* **READING PASSAGE**:
☆ ☆ ☆

By this point, who is surprised to hear a tech startup is complicit with digital piracy – even when it isn’t brazenly named OpenSea?

Since 2017, OpenSea has hosted a cryptocurrency marketplace for Non-Fungible Tokens (NFTs), unique identifiers for digital objects. Although these technologies are new and, to many of us, baffling, OpenSea’s story will sound familiar to creatives who have watched platforms like YouTube and Facebook profit from stolen content.

We saw how social media giants facilitated copyright infringement to drive up user engagement. But now, on new services like OpenSea, users are minting stolen art as NFTs and selling their plunder. Blockchain technologies were supposed to ensure authenticity and provenance. Instead, they’re allowing internet users to steal other people’s work, while tech companies permanently record thefts in digital ledgers for non-governmental currencies.

Honestly, we’d rather try our luck in the dystopian future of Mad Max: Fury Road than continue serving as blood bags for cyberlibertarians.

Preying on creatives isn’t innovation. It’s exploiting actual innovators for profit. We’ve seen it before with social media, we’re seeing it now with NFTs, and we’ll see it again in the metaverse.

Big Tech’s Playbook

Since the dawn of social media, there’s been a playbook for bringing startups to lucrative sales or initial public offerings (IPOs). Eager tech entrepreneurs can build (and have built) their fortunes on the backs of creatives, in three easy steps:

  • First, create a platform where users can post text, images, sounds, and/or videos. Thanks to flawed court interpretations of 1990s-era laws, there’s little risk of liability for what people post.
  • Next, turn a blind eye when they upload illegal materials. Free and convenient access to creative works entices people to platforms.
  • Finally, monetize all that content. The traditional method is selling ads.

YouTube is a classic example. In 2006, co-founder Steve Chen decided to “concentrate all our efforts in building up our numbers as aggressively as we can through whatever tactics, however evil.” YouTube soon was sold to Don’t Be Evil” Google for $1.65 billion – despite internal objections that YouTube was “80% illegal pirated content.”

☆ ☆ ☆

* **SOURCE INFORMATION**:
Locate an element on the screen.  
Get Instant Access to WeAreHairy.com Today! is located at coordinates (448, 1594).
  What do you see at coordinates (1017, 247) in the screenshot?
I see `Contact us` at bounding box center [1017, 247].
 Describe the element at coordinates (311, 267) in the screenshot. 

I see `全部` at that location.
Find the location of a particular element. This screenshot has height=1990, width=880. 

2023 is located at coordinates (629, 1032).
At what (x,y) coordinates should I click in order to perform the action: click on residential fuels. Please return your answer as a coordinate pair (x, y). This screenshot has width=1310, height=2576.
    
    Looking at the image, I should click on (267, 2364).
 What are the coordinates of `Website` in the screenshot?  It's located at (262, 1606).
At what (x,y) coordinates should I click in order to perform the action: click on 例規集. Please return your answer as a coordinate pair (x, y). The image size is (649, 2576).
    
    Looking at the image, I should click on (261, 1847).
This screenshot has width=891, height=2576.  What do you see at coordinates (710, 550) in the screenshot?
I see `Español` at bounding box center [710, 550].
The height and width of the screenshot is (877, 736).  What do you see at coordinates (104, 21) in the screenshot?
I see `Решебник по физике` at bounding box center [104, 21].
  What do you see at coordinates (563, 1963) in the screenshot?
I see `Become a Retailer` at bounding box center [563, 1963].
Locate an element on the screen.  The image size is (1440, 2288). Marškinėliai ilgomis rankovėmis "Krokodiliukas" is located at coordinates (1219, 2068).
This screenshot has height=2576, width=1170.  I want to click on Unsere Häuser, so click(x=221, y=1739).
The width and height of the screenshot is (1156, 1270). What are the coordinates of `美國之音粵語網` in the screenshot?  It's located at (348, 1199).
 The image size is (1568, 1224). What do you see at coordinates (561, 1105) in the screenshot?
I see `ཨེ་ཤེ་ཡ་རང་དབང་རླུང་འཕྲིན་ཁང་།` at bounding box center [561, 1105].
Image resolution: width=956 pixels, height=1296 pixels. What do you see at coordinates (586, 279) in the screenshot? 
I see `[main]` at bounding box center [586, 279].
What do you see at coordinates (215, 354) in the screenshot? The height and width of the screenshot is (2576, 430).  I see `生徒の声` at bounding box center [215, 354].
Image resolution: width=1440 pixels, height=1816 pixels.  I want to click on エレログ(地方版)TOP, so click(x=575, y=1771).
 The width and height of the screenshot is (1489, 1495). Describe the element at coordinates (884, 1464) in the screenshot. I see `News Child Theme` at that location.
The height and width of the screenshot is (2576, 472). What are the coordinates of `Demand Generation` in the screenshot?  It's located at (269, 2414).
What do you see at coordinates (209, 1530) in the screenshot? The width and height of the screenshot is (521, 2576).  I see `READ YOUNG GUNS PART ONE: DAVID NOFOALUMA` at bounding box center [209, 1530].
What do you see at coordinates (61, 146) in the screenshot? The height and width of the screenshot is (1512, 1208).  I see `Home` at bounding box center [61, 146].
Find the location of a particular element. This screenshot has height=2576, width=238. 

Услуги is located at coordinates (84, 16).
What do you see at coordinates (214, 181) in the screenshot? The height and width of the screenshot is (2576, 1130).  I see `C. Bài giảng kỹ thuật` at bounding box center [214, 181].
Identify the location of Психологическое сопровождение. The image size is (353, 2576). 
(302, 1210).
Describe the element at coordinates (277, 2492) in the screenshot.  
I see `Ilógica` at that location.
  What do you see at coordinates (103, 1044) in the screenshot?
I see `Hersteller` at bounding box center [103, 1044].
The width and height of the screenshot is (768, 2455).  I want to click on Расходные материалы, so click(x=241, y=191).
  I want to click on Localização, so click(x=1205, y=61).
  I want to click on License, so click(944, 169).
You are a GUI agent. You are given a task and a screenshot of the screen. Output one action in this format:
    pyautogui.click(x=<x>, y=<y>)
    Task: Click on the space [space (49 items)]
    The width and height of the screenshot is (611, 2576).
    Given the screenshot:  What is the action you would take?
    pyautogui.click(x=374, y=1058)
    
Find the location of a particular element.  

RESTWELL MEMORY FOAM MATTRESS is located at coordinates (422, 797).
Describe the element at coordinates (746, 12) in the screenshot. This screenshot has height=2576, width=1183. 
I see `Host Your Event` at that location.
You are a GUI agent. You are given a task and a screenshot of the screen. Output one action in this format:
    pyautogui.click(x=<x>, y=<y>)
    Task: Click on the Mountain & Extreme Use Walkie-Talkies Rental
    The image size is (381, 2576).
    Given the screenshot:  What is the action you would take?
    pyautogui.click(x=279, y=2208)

☆ ☆ ☆

* **WORK TO BE COMPLETED**: Continue the commentary on OpenSea and stolen art from the point where it stops, following the sentence about YouTube's sale to Google.

* **RESULT FOR THIS TASK**:
Facebook followed suit. It introduced video in 2007 – NINE YEARS BEFORE creating its copyright protection tool, Rights Manager. Predictably, small creatives lost ad revenues as their videos were “freebooted.” Then, Facebook raised $102.4 billion in a 2012 IPO.

OpenSea Charts the Usual Course

Like predecessors that don’t use ships as trademarks and haven’t launched websites from the uninhabited British Indian Ocean Territory, OpenSea does little to deter copyright infringement while fostering a booming marketplace.

One thief got $50,000 for animations by Milos Rajkovic, while another got $900,000 for street art by Banksy. But creatives say OpenSea isn’t very concerned about infringement. How can that be?

OpenSea doesn’t worry about illegal content because it is largely immune to prosecution for user activities, thanks to Section 230 of the Communications Decency Act. Meanwhile, OpenSea gets 2.5% from every sale. That means it profits directly from pirated art.

As CoinDesk explains, “OpenSea and its investors don’t need to care about plagiarism because it actively helps their business model.” While OpenSea makes money, “it’s creators’ work on the line.”

Remembering internet history, we read OpenSea’s tweet, “We’re experiencing unprecedented growth, & scaling our approach to buyer safety is essential,” with a raised eyebrow. What they’re really saying is they’re not going to do a goddamn thing about infringement.

Metaverse Dread

It’s becoming clear that IP crimes will become worse in the metaverse, where NFTs already function as deeds for virtual space.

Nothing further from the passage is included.